Stored records:
==============================
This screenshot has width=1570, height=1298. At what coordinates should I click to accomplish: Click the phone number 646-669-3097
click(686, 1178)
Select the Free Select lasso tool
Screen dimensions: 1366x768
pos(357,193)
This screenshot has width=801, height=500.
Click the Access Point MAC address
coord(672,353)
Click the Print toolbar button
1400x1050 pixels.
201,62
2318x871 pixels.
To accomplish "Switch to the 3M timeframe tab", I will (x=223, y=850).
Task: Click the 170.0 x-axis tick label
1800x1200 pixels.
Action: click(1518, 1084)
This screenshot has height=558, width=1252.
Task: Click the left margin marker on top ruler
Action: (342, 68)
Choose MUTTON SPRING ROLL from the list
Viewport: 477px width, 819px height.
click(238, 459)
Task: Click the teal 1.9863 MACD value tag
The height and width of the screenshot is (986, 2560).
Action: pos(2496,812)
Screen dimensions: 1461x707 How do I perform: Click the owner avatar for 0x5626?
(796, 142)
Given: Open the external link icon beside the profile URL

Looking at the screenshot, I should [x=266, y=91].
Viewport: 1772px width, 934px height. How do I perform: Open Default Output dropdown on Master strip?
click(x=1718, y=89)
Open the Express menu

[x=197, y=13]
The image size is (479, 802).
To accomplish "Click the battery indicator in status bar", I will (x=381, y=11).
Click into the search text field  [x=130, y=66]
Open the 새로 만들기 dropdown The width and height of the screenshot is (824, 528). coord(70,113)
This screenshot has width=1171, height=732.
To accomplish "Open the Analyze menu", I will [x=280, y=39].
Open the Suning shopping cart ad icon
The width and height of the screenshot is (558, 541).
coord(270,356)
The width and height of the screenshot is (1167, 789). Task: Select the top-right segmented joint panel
==============================
WORK ITEM:
The data is to be given again in full, with every line exact.

TASK RESULT:
This screenshot has width=1570, height=1298. At what coordinates should I click to accomplish: Click the phone number 646-669-3097
click(686, 1178)
Select the Free Select lasso tool
Screen dimensions: 1366x768
pos(357,193)
This screenshot has width=801, height=500.
Click the Access Point MAC address
coord(672,353)
Click the Print toolbar button
1400x1050 pixels.
201,62
2318x871 pixels.
To accomplish "Switch to the 3M timeframe tab", I will (x=223, y=850).
Task: Click the 170.0 x-axis tick label
1800x1200 pixels.
Action: click(1518, 1084)
This screenshot has height=558, width=1252.
Task: Click the left margin marker on top ruler
Action: (342, 68)
Choose MUTTON SPRING ROLL from the list
Viewport: 477px width, 819px height.
click(238, 459)
Task: Click the teal 1.9863 MACD value tag
The height and width of the screenshot is (986, 2560).
Action: pos(2496,812)
Screen dimensions: 1461x707 How do I perform: Click the owner avatar for 0x5626?
(796, 142)
Given: Open the external link icon beside the profile URL

Looking at the screenshot, I should [x=266, y=91].
Viewport: 1772px width, 934px height. How do I perform: Open Default Output dropdown on Master strip?
click(x=1718, y=89)
Open the Express menu

[x=197, y=13]
The image size is (479, 802).
To accomplish "Click the battery indicator in status bar", I will (x=381, y=11).
Click into the search text field  [x=130, y=66]
Open the 새로 만들기 dropdown The width and height of the screenshot is (824, 528). coord(70,113)
This screenshot has width=1171, height=732.
To accomplish "Open the Analyze menu", I will [x=280, y=39].
Open the Suning shopping cart ad icon
The width and height of the screenshot is (558, 541).
coord(270,356)
The width and height of the screenshot is (1167, 789). Task: Select the top-right segmented joint panel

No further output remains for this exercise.